1. Transition phase – Assigned responsibilities and structure for on-time completion
First, every IT outsourcing agreement must clearly define and assign roles and responsibilities during the transition phase. Whether this is a transition from the organization directly or from an incumbent service provider, it is critical that all party’s responsibilities are understood and stated in the applicable statement of work (SOW). In addition, it is vital to have an established timeline with clear milestone and completion dates. Once addressed, it is important to put in place a contractual structure that will ensure the transition phase is completed on time. There is not a single organization that would be sheltered from the impact of a transition taking longer than originally expected.
So, what must be negotiated to avoid this? The outsourcing agreement should provide an organization the ability to hold back a meaningful percentage of the fees associated with the transition effort. The holdback amount should also be subject to forfeiture should the transition not be completed according to schedule. The forfeiture of fees helps offset some of the costs associated with the delayed transition while incentivizing the service provider to deliver according to the agreed schedule. It is important to note that forfeiture of the holdback amount would only apply in instances where the failure is directly tied to the outsourcing provider’s effort. If the organization caused a delay in the timeline, the structure would be adjusted accordingly.

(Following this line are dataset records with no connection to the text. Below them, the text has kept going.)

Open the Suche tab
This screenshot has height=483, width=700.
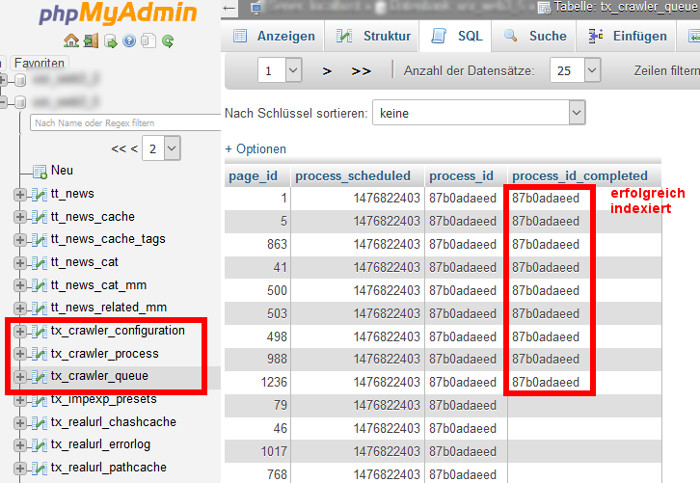click(535, 36)
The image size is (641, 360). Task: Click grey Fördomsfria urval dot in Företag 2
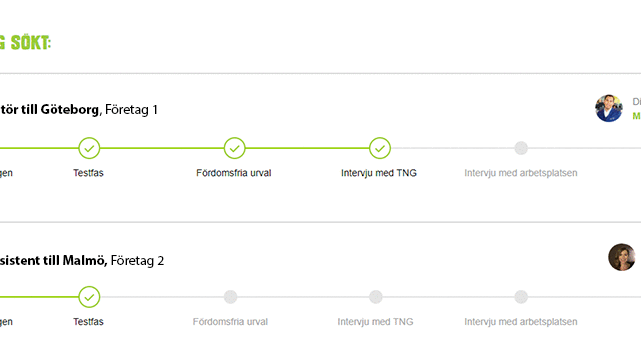point(231,297)
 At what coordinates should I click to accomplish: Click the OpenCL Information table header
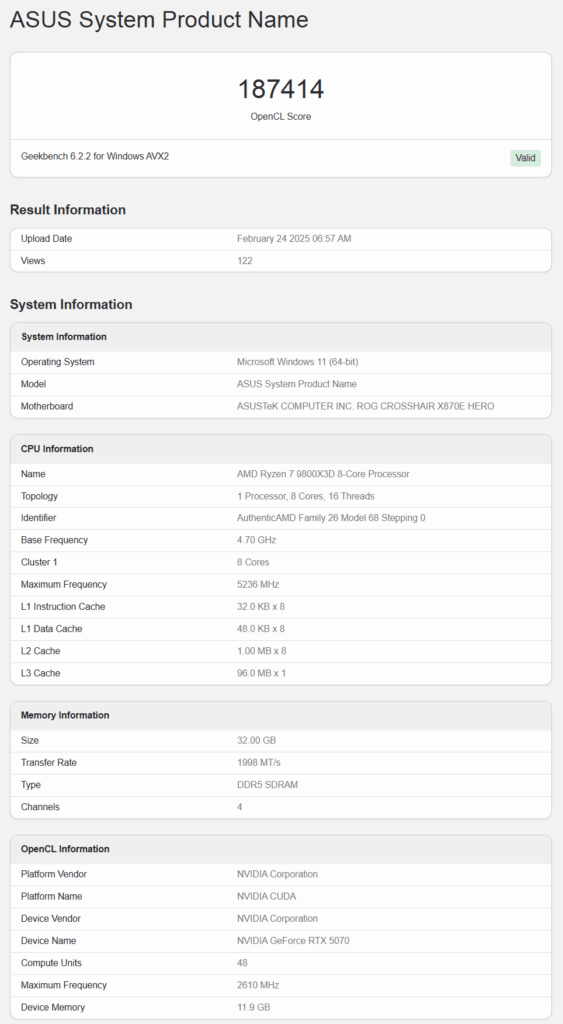(281, 849)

2. Transition/termination assistance – Established service provider obligations
The second factor that must be negotiated into every outsourcing agreement is a transition and/or termination assistance provision. It may seem problematic to start your relationship with your outsourcing provider with discussions around the contractual obligations should there be a “divorce,” but organizations that fail to address this pay dearly both from a cost and effort perspective.

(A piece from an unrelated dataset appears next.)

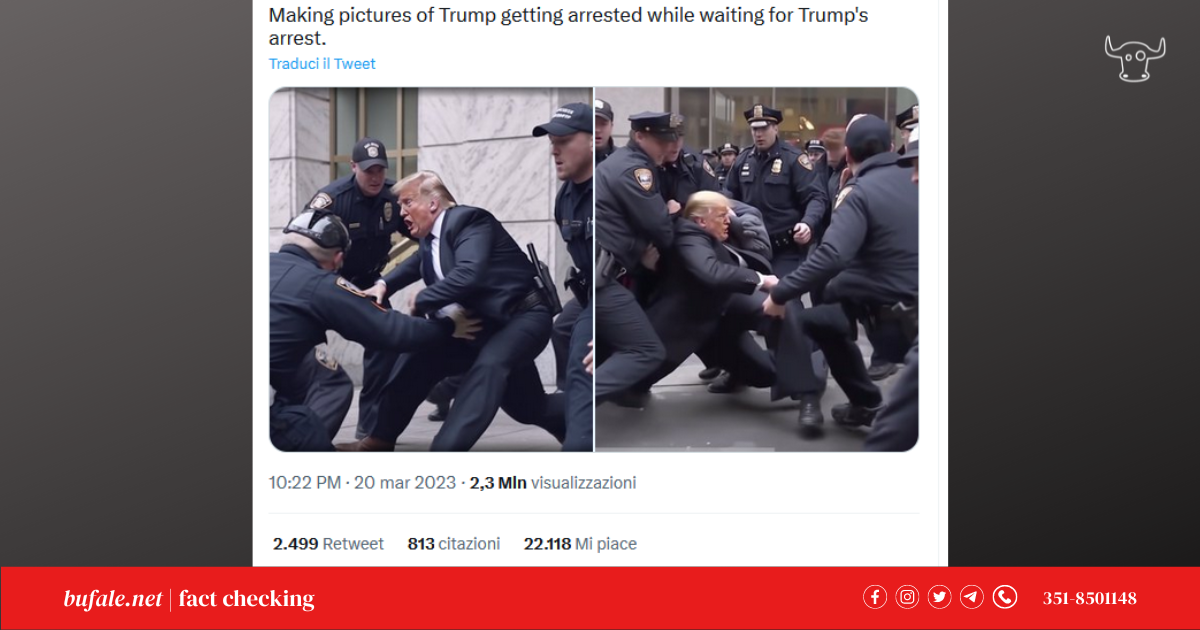
Task: View the 813 citazioni list
Action: [x=453, y=544]
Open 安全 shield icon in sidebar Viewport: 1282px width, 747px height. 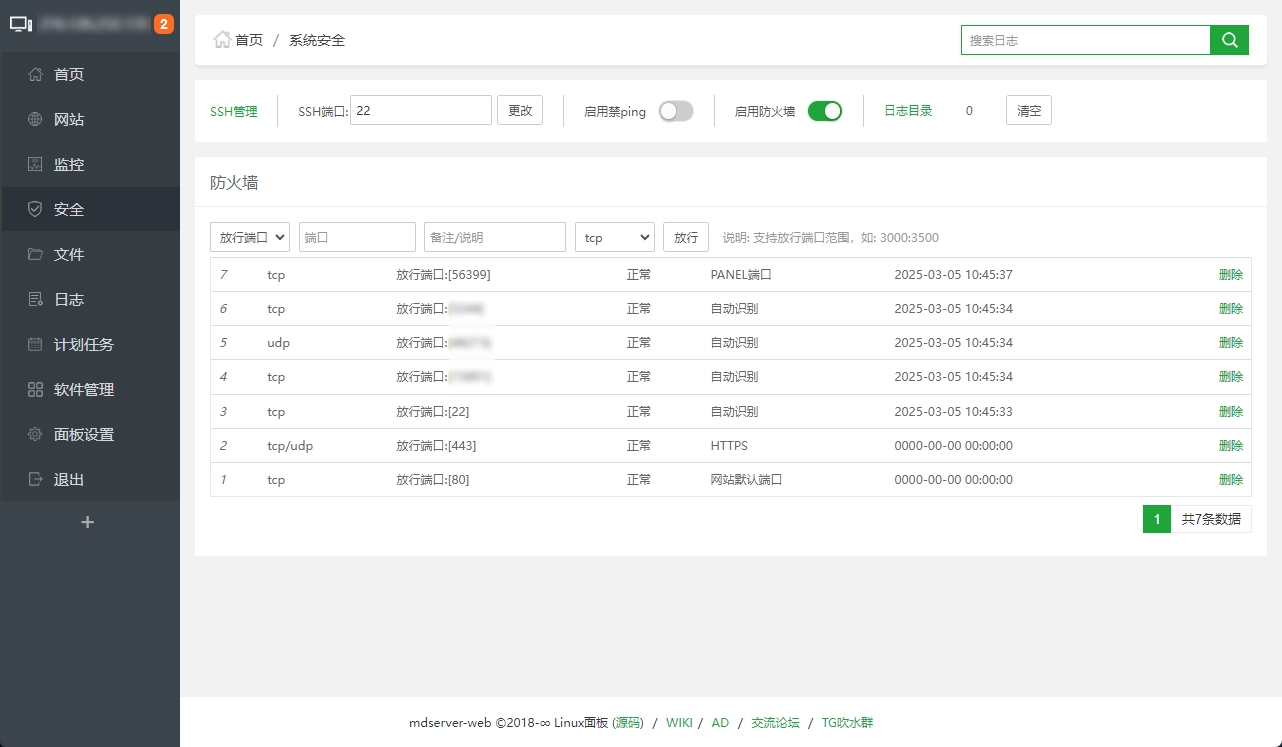point(35,209)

Simply put, every outsourcing agreement must have a provision that outlines the service provider’s obligations should the relationship come to an end (whether by termination or non-renewal). It should cover scenarios where the organization is bringing the work back in-house as well as moving it to a competing service provider. Additionally, the duration of transition services as well as the associated fees should be clearly identified in the agreement to avoid negotiation of these key terms while the relationship is being terminated. Ideally, this would also include a negotiated and complete rate card as an attachment to the agreement which would apply to the transition service fees.

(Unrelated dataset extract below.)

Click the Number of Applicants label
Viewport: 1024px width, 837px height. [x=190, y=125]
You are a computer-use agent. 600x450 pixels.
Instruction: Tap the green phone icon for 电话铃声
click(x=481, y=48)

3. Service level agreement – Meaningful penalty for non-conformance and right to terminate
The third point that must be addressed while negotiating your outsourcing agreement has to do with the ever-important SLA and ensuring that your organization receives the proper services for the fees paid. Assuming everyone has adequate service levels addressed in their outsourcing arrangement, I will instead focus on how you and your organization can ensure high quality, timely and effective service delivery. Having service levels is simply not enough.
Every SLA must include a service level credit structure and right to terminate for service level non-conformance. If during your negotiations you sense any hesitancy from the service provider on either of these items, you may want to reconsider them as your preferred service provider. A service level agreement without penalties for non-conformance is only as good as the paper it is written on. A service provider that stands behind their services should not take issue with being held accountable should they not perform as expected.
The total service level credit needs to be meaningful (2% is not meaningful) and it should be scaled based upon the extent of non-conformance. With regard to having the right to terminate, although it is often unlikely that an organization would chose this path given the complications it would create (for example, how is the service going to be delivered while finding a new provider?), it should still be addressed and should provide the ability to re-address it upon repetitive service level non-conformance (i.e., two or more consecutive reporting periods). You also should not accept the service provider’s requirement that a termination penalty is included. The only fees that should be required upon termination are reasonable wind-down fees and expenses, which should also be specified in the agreement.
Whether you are establishing an outsourcing relationship for the first time, preparing for a sourcing event, or getting ready for a painful renewal discussion with your incumbent service provider, there is no circumstance where an outsourcing agreement should be executed without each one of these items first being addressed.